# SHORT EXERCISE 1
Report every line of the records that contains the string "Click", treating uppercase and lowercase as different.

# READING PASSAGE
● ● ● ● ●

If I have a vector of pairs

std::vector<std::pair<int, int> > vec;

is there and easy way to sort the list in increasing order based on the second element of the pair?

I know I can write a little function object that will do the work, but is there a way to use existing parts of the STL and std::less to do the work directly?

EDIT: I understand that I can write a separate function or class to pass to the third argument to sort. The question is whether or not I can build it out of standard stuff. I'd really something that looks like

std::sort(vec.begin(), vec.end(), std::something_magic<int, int, std::less>());
+1  A: 

Here is an example:
std::sort in a vector of pairs

Jason Lepack
A: 

You'd have to rely on a non standard select2nd

Greg Rogers
+11  A: 

Just use a custom comparator (it's an optional 3rd argument to std::sort)

● ● ● ● ●

# SHORT EXERCISE 2
Decide whether each statement below agrees with the post about sorting a vector of pairs. Answer yes or no for each, quoting the words of the post that decide it.
(a) The asker wants the pairs sorted in increasing order by their second element.
(b) The asker does not know how to write a function object that would do the sorting.
(c) One reply calls the custom comparator an optional third argument to std::sort.

# TASK DATA
● ● ● ● ●

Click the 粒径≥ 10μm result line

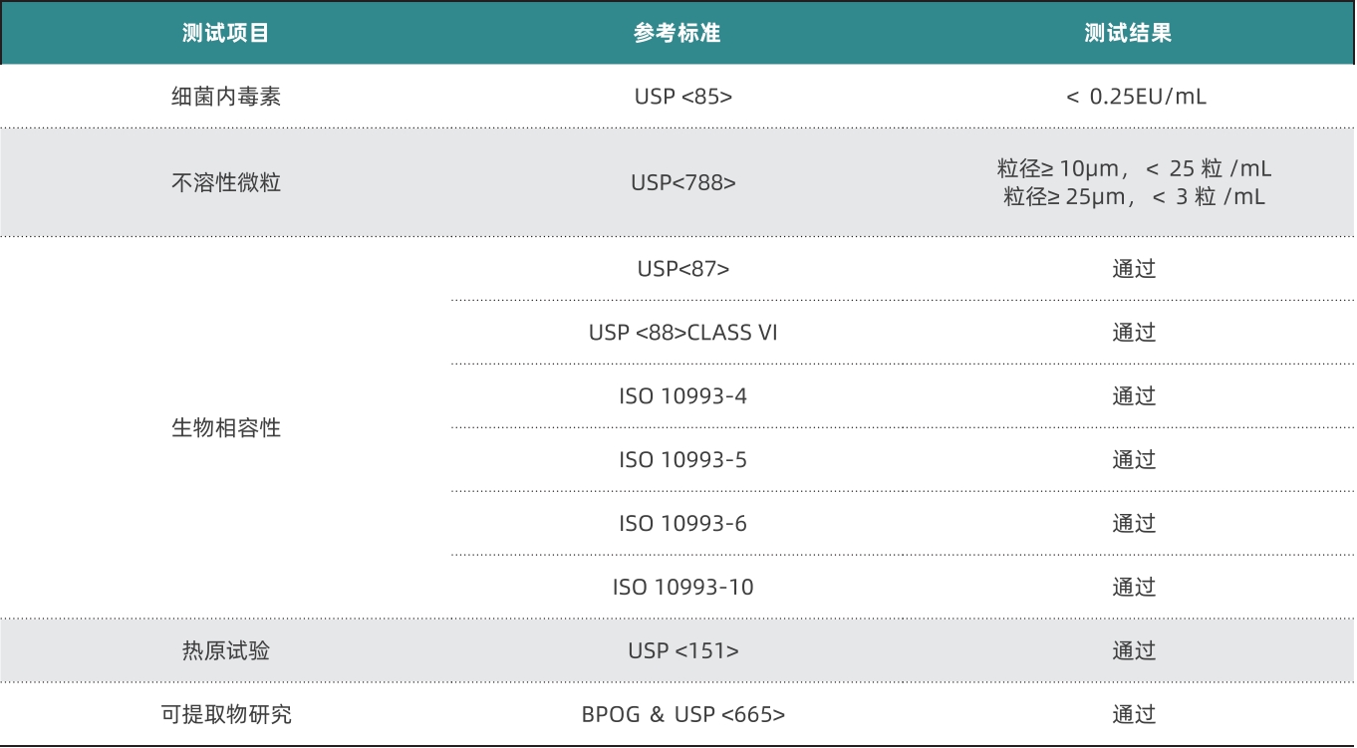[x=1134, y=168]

● ● ● ● ●

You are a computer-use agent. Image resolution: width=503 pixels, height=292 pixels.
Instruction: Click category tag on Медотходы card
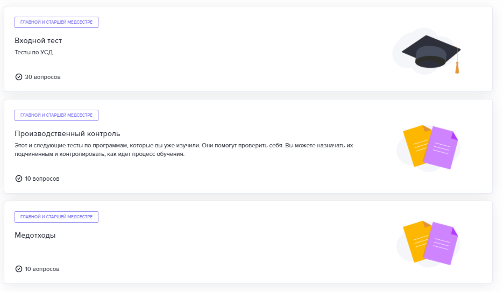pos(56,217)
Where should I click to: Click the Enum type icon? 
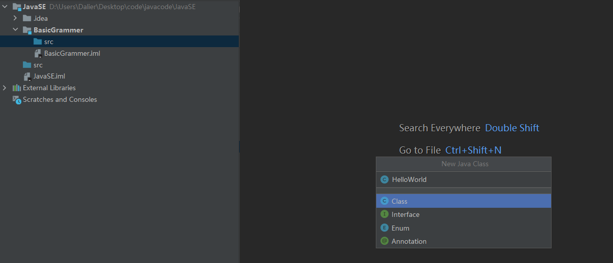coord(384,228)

● ● ● ● ●

# EXPECTED OUTPUT 1
Click the 粒径≥ 10μm result line
Instruction: Click category tag on Медотходы card
Where should I click to: Click the Enum type icon? 

# EXPECTED OUTPUT 2
(a) Yes: "sort the list in increasing order based on the second element of the pair"
(b) No: "I know I can write a little function object that will do the work"
(c) Yes: "it's an optional 3rd argument to std::sort"